Polar Convolution
Michael P. Friedlander, Ives Mac\^edo, and Ting Kei Pong

TL;DR
This paper introduces the polar envelope, an operation analogous to the Moreau envelope, specifically designed for gauge functions, and explores its properties to aid in developing algorithms for gauge optimization.
Contribution
It develops the theory of the polar envelope for gauge functions, mirroring key properties of the Moreau envelope to facilitate optimization algorithms.
Findings
Polar envelope shares properties with the Moreau envelope, such as smoothness and proximal map continuity.
The paper establishes tools for algorithm development in gauge optimization.

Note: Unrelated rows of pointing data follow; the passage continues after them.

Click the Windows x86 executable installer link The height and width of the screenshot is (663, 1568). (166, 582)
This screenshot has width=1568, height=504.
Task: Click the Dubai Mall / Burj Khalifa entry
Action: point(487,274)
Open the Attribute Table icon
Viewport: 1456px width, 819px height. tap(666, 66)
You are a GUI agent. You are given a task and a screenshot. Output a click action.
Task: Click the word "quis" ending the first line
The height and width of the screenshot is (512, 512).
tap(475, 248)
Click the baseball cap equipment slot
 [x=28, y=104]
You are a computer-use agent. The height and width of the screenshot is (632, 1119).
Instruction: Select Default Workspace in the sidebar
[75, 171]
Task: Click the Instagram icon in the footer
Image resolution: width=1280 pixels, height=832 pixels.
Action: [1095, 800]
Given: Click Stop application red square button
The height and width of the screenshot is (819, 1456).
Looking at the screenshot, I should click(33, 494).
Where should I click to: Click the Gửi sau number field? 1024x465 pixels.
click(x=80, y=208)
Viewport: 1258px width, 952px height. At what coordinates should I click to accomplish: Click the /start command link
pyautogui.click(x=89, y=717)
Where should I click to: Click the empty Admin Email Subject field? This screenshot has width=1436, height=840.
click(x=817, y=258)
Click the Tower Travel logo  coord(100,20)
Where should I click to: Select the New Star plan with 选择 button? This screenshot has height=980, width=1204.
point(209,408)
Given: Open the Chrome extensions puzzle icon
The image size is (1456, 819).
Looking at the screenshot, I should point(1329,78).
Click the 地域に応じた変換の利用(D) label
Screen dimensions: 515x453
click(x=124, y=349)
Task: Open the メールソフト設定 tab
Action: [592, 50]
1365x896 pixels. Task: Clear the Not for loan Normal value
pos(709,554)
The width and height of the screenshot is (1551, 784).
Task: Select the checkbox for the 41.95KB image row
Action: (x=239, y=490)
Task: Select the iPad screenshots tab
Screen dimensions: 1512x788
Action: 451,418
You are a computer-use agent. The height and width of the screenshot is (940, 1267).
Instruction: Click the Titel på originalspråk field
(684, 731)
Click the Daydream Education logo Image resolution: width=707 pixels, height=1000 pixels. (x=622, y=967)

Properties of the polar envelope support duality and algorithm construction.
Abstract
The Moreau envelope is one of the key convexity-preserving functional operations in convex analysis, and it is central to the development and analysis of many approaches for convex optimization. This paper develops the theory for an analogous convolution operation, called the polar envelope, specialized to gauge functions. Many important properties of the Moreau envelope and the proximal map are mirrored by the polar envelope and its corresponding proximal map. These properties include smoothness of the envelope function, uniqueness and continuity of the proximal map, which play important roles in duality and in the construction of algorithms for gauge optimization. A suite of tools with which to build algorithms for this family of optimization problems is thus established.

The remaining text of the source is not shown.